(Source document)

How do People of Aleppo View Ceasefire? - It's Over 9000!

How do People of Aleppo View Ceasefire?

Ziad Al-Halabi, Baladi News, Aleppo

The ceasefire truce in the city of Aleppo that has been brokered by Washington and Moscow late on Wednesday has entered into force on Thursday morning. The early hours of the truce were very quiet ; not even a bullet was shot, but the people were very worried expecting the regime air force to break the truce at any moment. On the other hand, the regime did break the truce by bombarding the immediate vicinity of Khan Tuman with 12 barrel bombs on Thursday morning in the first violation of ceasefire that the regime didn't commit to even for 48 hours.

Abou Sameer, a pharmacist from Al-Kallaseh town said: “We welcome the truce considering it a break because the regime has severely tortured us by its violent aerial bombardment with barrel and cluster bombs on our crowded city last month and it has also committed several massacres against our people and children displacing hundreds of families towards the countryside then deliberately bombing the roads they used to reach there”. “The regime as we know is unjust so we don't think it will commit to the truce because killing and displacing people is its joy”, Abou Sameer added.

(End Source document)

# List of tasks:
• a. Name every place mentioned in the article on the Aleppo ceasefire.
• b. Give the part of the article on the Aleppo ceasefire that starts at the words "How do People of Aleppo View Ceasefire? - It's" and ends after "for 48 hours.", swapping "barrel bombs" for "shells".
• c. Decide whether each statement agrees with the article on the Aleppo ceasefire, and support each answer with a quotation from the article. (i) Washington and Moscow brokered the truce. (ii) The first violation of the truce took place in Al-Kallaseh. (iii) Abou Sameer expects the regime to keep the truce.

(Dataset extract)

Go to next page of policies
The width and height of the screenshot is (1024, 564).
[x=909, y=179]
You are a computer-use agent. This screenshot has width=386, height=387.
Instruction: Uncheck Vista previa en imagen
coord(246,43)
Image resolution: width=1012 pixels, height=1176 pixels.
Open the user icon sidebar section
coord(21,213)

(End Dataset extract)
(Dataset extract)

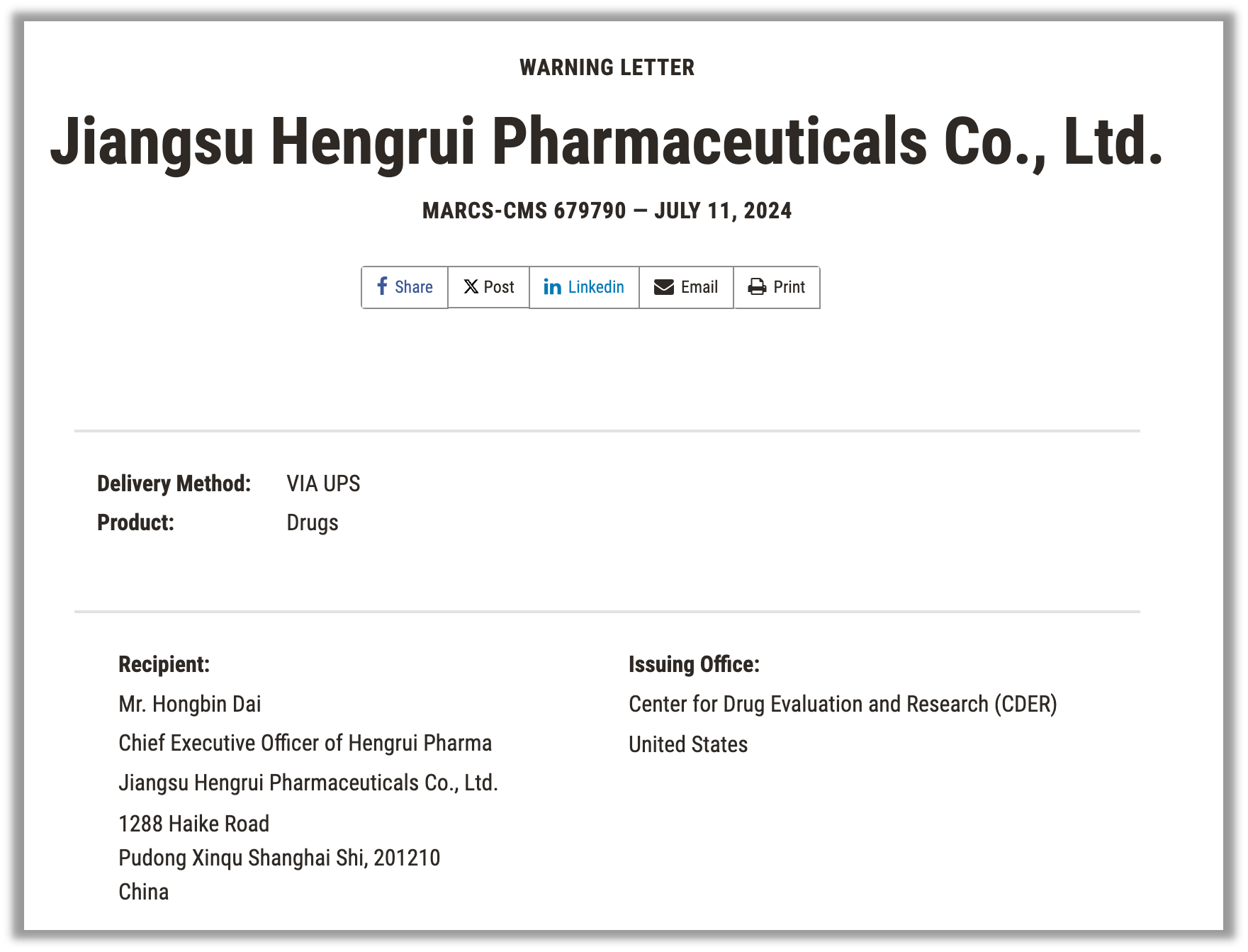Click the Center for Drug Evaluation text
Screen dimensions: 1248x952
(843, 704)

(End Dataset extract)

# Answers for this exercise:
• a. Aleppo, Washington, Moscow, Khan Tuman, Al-Kallaseh

• b.
How do People of Aleppo View Ceasefire? - It's Over 9000!

How do People of Aleppo View Ceasefire?

Ziad Al-Halabi, Baladi News, Aleppo

The ceasefire truce in the city of Aleppo that has been brokered by Washington and Moscow late on Wednesday has entered into force on Thursday morning. The early hours of the truce were very quiet ; not even a bullet was shot, but the people were very worried expecting the regime air force to break the truce at any moment. On the other hand, the regime did break the truce by bombarding the immediate vicinity of Khan Tuman with 12 shells on Thursday morning in the first violation of ceasefire that the regime didn't commit to even for 48 hours.

• c.
(i) Yes: "brokered by Washington and Moscow"
(ii) No: "bombarding the immediate vicinity of Khan Tuman with 12 barrel bombs on Thursday morning in the first violation of ceasefire"
(iii) No: "we don't think it will commit to the truce"